Can you render the rows from the line containing "Viewport: 280px width, 251px" through the end of the rows as a JSON list of strings, one string per line, with blank lines and pictures left out?

'''

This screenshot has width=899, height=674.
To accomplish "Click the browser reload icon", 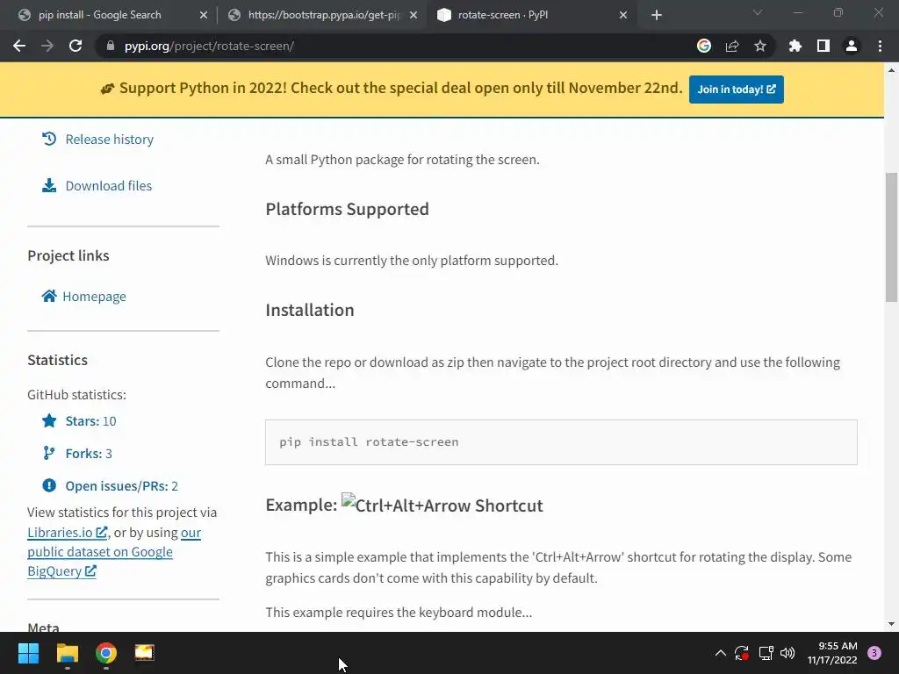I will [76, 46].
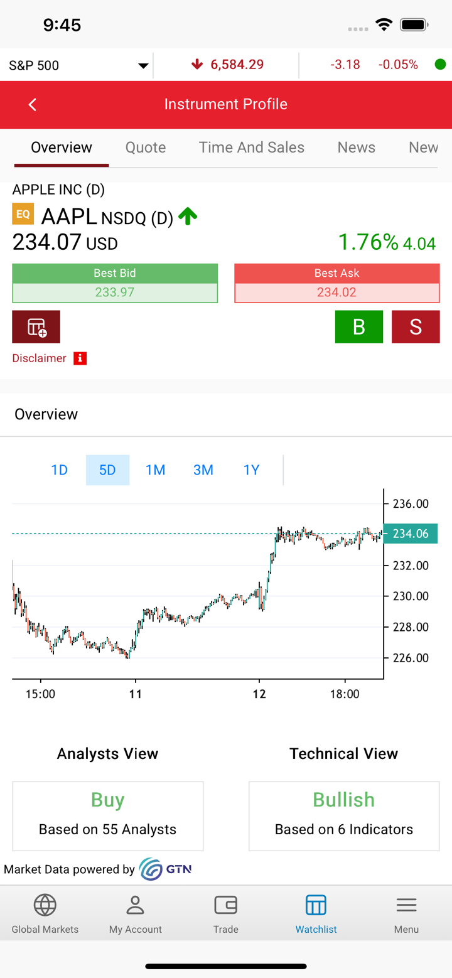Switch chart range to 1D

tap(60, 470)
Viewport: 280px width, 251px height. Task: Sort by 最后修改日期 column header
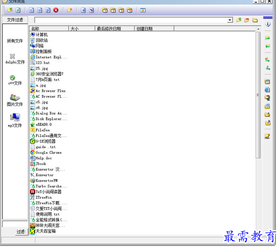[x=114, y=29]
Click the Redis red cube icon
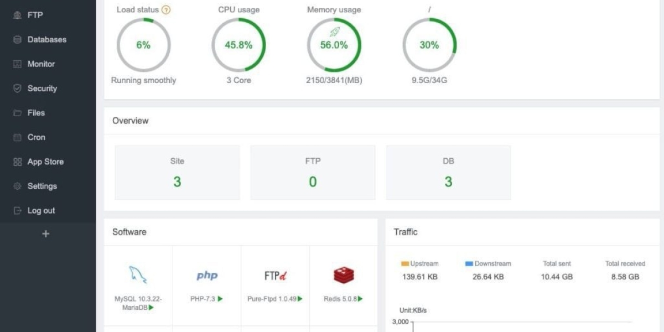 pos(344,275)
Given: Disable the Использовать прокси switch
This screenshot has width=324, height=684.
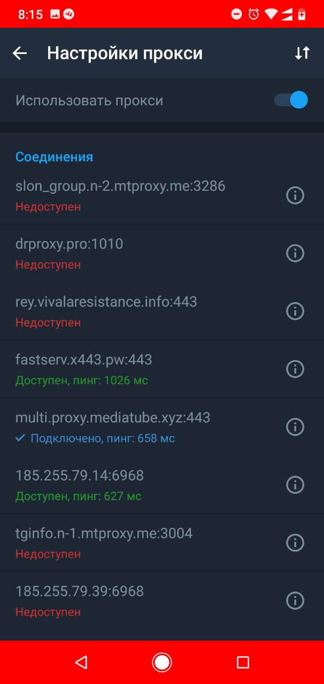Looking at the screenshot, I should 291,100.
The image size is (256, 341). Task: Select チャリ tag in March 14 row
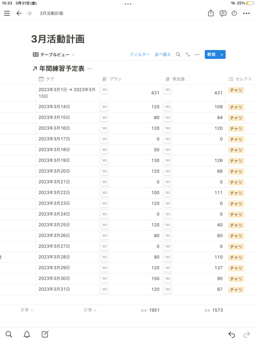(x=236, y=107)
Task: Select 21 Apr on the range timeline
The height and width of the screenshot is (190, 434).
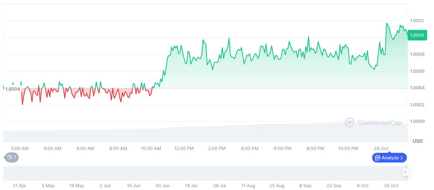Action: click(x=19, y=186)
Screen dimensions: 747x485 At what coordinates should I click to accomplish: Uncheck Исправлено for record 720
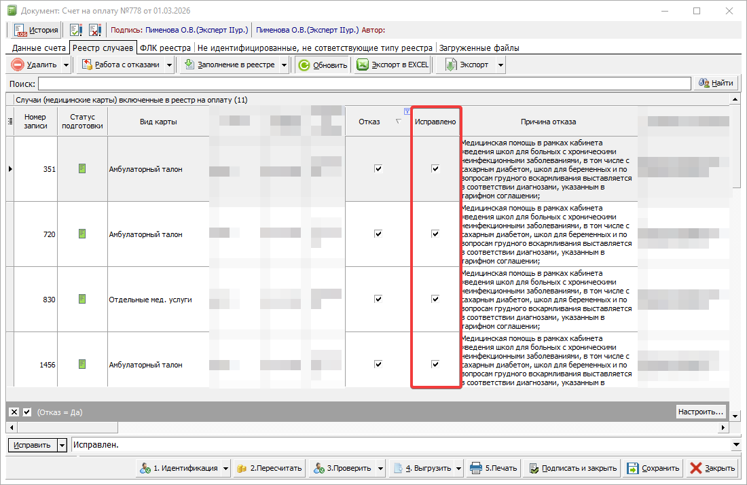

'''

FINAL RESULT =
[
  "Viewport: 280px width, 251px height. Task: Sort by 最后修改日期 column header",
  "[x=114, y=29]",
  "Click the Redis red cube icon",
  " pos(344,275)",
  "Given: Disable the Использовать прокси switch",
  "This screenshot has width=324, height=684.",
  "Looking at the screenshot, I should 291,100.",
  "The image size is (256, 341). Task: Select チャリ tag in March 14 row",
  "(x=236, y=107)",
  "Task: Select 21 Apr on the range timeline",
  "The height and width of the screenshot is (190, 434).",
  "Action: click(x=19, y=186)",
  "Screen dimensions: 747x485 At what coordinates should I click to accomplish: Uncheck Исправлено for record 720"
]